De peuple bâtisseur à peuple démolisseur ?Le cas du Collège de Saint-Damien
Pour justifier les démolitions de bâtiments, nos dirigeants ont déniché un argument: « On refuse, dira-t-on, de s’accrocher au patrimoine du passé, on est à construire le patrimoine de demain ». Fin de la discussion? Or voilà : le collège de Saint-Damien que le ministère de l’Éducation veut démolir pour reconstruire en neuf et en plus petit, date non pas de 1858, mais de 1958. Il s’agit d’un immeuble du patrimoine contemporain, structuralement de haute qualité et porteur d’une signature architecturale distinguée. Don d’une communauté religieuse en 1997, et ayant déjà une utilisation multifonctionnelle, faut-il absolument le raser pour faire place à la dernière mode des écoles Ricardo? L’intérêt régional en sera-t-il ainsi mieux servi ?
Au nom du respect d’une certaine constance dans le paysage bâti québécois et au nom du développement durable dont se réclame le Ministre de l’Éducation, monsieur Jean-François Roberge, le GIRAM demande qu’on se penche davantage sur l’ensemble des impacts de l’option démolition.
L’intérêt public dans tout cela?
À l’appui de l’intention du ministre de l’Éducation il y a cette idée absolument non démontrée qu’il serait plus économique de construire, au coût de 20 millions de dollars, une nouvelle école primaire plus petite que de rénover le grand bâtiment actuel. Est-ce l’espace qui est le problème, ou l’attrait du « tout neuf », ou bien le manque d’imagination quand il s’agit d’adapter ou d’occuper à d’autres usages collectifs des espaces jugés excédentaires?
Quelles raisons fondamentales sont à l’appui de l’intention ministérielle? Les projections démographiques à long terme? Des changements significatifs se dessinent à ce chapitre? Où sont les considérations de particularités locales et régionales, notamment, celles qui touchent la ruralité québécoise? Comment passer sous silence les coûts de remplacement des espaces pour reloger les autres fonctions actuellement abritées dans le promu à démolition : résidence pour aînés, bureaux municipaux, maison de la culture, salle de spectacle bibliothèque municipale et organismes communautaires.

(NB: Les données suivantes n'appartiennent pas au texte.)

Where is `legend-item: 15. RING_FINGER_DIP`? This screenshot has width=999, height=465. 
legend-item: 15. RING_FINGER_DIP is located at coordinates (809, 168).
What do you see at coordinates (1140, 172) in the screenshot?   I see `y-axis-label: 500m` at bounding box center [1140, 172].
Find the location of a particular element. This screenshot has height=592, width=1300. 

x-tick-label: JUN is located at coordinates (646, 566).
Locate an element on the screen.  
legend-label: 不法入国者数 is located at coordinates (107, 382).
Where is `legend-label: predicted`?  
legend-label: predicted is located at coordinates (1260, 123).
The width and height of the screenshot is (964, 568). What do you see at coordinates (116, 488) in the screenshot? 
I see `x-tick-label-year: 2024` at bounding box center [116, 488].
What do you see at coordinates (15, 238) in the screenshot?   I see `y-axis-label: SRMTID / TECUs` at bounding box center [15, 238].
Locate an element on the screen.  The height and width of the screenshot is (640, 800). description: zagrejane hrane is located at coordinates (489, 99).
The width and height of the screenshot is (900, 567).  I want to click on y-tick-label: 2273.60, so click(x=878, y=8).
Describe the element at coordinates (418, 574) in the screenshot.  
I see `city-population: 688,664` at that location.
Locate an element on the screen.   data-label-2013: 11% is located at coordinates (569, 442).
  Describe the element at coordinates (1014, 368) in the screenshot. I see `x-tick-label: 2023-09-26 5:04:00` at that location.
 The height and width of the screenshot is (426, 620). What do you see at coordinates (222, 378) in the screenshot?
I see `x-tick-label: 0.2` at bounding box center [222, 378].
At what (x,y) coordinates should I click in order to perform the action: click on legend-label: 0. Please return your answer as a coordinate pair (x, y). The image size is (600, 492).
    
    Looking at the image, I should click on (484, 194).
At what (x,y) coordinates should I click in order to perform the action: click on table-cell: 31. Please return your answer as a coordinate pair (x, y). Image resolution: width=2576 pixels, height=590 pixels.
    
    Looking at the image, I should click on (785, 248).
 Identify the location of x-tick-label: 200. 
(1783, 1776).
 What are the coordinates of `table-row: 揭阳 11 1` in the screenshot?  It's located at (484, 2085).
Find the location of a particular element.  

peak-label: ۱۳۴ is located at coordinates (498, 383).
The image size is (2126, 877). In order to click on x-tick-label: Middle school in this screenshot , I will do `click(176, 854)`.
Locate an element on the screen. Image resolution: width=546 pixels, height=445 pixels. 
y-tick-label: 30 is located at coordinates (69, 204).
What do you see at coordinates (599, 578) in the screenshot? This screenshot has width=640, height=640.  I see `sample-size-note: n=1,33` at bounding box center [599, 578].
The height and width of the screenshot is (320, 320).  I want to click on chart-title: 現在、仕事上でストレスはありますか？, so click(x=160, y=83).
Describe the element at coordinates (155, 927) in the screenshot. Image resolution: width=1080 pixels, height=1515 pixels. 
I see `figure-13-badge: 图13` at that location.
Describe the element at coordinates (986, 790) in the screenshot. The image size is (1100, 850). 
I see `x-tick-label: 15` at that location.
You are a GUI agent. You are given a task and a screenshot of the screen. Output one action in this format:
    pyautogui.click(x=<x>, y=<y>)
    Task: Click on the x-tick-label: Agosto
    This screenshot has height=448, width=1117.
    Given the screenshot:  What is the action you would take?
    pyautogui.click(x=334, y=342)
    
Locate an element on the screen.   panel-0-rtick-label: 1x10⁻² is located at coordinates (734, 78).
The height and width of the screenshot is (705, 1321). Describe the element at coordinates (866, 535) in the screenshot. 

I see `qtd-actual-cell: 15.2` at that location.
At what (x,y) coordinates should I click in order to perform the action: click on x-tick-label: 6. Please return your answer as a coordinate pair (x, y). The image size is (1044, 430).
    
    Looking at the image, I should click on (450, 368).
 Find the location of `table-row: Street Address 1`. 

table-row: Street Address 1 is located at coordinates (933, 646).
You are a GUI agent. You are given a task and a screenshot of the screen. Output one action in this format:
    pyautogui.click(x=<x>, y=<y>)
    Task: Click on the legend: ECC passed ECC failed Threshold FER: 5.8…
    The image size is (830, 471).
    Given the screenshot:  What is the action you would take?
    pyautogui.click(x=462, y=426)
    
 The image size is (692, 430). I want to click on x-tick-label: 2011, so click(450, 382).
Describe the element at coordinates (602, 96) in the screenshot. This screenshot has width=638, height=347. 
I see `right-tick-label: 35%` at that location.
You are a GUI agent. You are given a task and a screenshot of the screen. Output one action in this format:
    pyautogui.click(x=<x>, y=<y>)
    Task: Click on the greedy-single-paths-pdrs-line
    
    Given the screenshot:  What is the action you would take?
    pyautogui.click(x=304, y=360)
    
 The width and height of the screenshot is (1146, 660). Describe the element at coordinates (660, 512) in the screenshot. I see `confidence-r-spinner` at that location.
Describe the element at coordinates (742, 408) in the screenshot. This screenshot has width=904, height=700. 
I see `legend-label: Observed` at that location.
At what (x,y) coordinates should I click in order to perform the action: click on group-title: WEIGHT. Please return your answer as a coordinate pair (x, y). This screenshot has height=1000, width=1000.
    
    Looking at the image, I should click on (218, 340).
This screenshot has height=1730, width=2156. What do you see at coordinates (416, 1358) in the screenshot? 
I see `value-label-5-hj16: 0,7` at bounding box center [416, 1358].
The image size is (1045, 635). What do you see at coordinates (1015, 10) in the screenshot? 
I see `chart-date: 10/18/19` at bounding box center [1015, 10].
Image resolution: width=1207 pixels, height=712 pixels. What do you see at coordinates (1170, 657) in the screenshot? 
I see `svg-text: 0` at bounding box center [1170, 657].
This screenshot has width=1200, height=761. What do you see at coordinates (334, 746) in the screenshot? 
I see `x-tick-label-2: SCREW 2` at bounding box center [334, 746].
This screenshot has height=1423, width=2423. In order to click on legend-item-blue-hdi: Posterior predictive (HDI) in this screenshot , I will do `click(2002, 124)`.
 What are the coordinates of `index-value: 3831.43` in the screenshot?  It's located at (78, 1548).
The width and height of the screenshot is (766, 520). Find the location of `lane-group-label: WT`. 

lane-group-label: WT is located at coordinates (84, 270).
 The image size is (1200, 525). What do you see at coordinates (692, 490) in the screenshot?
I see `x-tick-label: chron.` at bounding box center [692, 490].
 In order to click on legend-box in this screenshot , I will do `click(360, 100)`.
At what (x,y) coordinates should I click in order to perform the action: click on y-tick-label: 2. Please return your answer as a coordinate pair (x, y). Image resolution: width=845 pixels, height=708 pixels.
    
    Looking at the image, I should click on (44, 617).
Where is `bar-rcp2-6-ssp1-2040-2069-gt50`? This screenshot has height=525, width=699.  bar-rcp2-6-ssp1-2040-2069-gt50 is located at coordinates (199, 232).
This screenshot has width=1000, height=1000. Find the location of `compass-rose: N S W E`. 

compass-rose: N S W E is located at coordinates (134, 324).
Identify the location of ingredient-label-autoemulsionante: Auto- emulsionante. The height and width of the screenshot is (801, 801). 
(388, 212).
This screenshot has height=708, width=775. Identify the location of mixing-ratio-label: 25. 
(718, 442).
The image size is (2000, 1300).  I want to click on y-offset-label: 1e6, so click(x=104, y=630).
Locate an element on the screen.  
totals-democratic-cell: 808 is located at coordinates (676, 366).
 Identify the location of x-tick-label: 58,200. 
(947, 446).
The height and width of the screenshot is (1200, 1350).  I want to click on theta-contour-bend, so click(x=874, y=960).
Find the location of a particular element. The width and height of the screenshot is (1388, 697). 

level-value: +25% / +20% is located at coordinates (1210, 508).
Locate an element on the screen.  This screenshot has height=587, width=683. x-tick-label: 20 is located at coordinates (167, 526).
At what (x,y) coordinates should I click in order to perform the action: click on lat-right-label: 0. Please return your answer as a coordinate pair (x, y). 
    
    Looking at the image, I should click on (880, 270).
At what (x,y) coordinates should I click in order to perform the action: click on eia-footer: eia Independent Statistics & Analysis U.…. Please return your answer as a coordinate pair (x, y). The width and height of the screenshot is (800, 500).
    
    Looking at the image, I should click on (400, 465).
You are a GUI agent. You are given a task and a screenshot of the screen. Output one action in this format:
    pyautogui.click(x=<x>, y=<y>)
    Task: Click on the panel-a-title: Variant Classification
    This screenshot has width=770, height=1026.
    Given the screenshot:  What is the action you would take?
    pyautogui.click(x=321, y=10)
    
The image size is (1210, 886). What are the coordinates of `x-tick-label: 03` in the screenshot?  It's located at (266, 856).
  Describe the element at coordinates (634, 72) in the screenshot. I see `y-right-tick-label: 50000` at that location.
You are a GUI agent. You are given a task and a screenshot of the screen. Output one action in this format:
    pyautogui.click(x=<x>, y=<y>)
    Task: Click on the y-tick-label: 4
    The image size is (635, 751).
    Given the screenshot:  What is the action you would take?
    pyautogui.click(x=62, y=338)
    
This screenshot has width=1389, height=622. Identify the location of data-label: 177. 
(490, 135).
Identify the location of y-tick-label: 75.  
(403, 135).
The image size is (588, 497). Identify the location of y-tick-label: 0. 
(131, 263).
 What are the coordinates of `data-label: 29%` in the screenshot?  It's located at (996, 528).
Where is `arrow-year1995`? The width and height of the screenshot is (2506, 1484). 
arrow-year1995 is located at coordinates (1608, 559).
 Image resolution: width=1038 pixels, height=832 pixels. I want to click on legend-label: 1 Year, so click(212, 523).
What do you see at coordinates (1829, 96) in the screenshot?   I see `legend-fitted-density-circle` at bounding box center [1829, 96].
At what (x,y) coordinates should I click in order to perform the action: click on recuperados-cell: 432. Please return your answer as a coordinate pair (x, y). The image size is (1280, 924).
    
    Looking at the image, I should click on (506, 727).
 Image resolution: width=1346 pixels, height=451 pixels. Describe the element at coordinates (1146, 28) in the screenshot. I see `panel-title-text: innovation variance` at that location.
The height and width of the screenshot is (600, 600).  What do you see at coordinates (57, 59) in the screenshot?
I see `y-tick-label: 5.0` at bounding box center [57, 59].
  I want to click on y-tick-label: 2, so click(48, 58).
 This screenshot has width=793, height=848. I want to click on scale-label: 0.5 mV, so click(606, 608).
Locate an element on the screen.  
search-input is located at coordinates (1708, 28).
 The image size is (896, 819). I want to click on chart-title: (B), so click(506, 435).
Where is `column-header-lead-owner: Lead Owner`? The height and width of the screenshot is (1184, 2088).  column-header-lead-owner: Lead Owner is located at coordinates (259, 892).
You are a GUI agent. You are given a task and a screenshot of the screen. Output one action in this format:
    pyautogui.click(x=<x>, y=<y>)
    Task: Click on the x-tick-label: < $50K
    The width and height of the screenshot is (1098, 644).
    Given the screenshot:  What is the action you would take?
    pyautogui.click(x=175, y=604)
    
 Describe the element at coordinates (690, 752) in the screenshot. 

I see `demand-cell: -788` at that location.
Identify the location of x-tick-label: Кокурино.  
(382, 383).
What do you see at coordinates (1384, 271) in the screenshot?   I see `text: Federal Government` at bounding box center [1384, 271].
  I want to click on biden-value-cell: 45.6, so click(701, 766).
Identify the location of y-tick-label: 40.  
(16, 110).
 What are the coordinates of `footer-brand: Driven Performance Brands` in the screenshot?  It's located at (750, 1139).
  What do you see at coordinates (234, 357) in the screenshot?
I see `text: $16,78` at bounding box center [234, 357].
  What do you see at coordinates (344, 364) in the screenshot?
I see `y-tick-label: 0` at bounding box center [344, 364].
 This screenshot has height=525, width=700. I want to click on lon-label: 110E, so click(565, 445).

C’est malheureux, mais le Québec se donne de plus en plus une réputation non enviable de champion en matière de démolition. Le rasage en série du patrimoine bâti ne concerne pas uniquement le résidentiel ancien, urbain et rural, il concerne amplement l’immobilier institutionnel (éducation, santé, églises, hôtels de ville, centrales de police). On oublie que toute mode est éphémère et qu’elle a ses coûts.
Le coût environnemental de la démolition de notre patrimoine bâti.
Il nous faut rappeler au gouvernement du Québec, propriétaire et gestionnaire du parc immobilier public que le développement durable, ce n’est pas seulement la récupération du papier et du plastique. Chaque année plus de 3000 bâtiments anciens sont détruits et les débris de démolition qui en résultent représentent près du tiers des résidus enfouis au Québec, soit près de 2 millions de tonnes.
On veut bien faire une entrée remarquée dans le nouvel univers de « l’architecture verte », mais le bâtiment le plus écologique et le plus vert est celui qui existe déjà. Vaut mieux le valoriser, l’adapter que le démolir, ce qui évite de diriger des tonnes de matériaux vers les sites d’enfouissement et de devoir toujours davantage se tourner vers l’extraction de ressources nouvelles ?
Recommandations.
Accordant son appui aux opposants locaux à la démolition, le GIRAM recommande :
1/ Qu’avant d’écarter l’option mise à niveau de l’immeuble, on s’assure, autant du côté du Ministère que du Centre scolaire, que soient sérieusement évalués l’ensemble des coûts générés à termes par l’option démolition: coût environnemental, perte définitive d’usages multifonctionnels pouvant s’avérer porteurs d’avenir pour la communauté de Saint-Damien.
2/ Qu’on fasse preuve de plus d’imagination en procédant par concours, entre autres, en intéressant les jeunes architectes à ce défi. Qu’on s’inspire de ce qui a été réussi ailleurs; la Commission scolaire de la Capitale a procédé avec succès à plusieurs rénovations-transformations d’immeubles (École St-Dominique, École hôtelière Fierbourg (ancienne école secondaire Albert-Ouellet).
3/ Que le Ministère de la Culture et des Communications réalise une évaluation patrimoniale et de la valeur architecturale du « bâtiment Jean-Marie Roy », représentatif du savoir-faire à l’orée de la révolution tranquille.
4/ Qu’en attendant les conclusions d’une telle analyse élargie, le conseil municipal de Saint-Damien-de-Buckland mette en veilleuse l’option prise en faveur d’une nouvelle construction.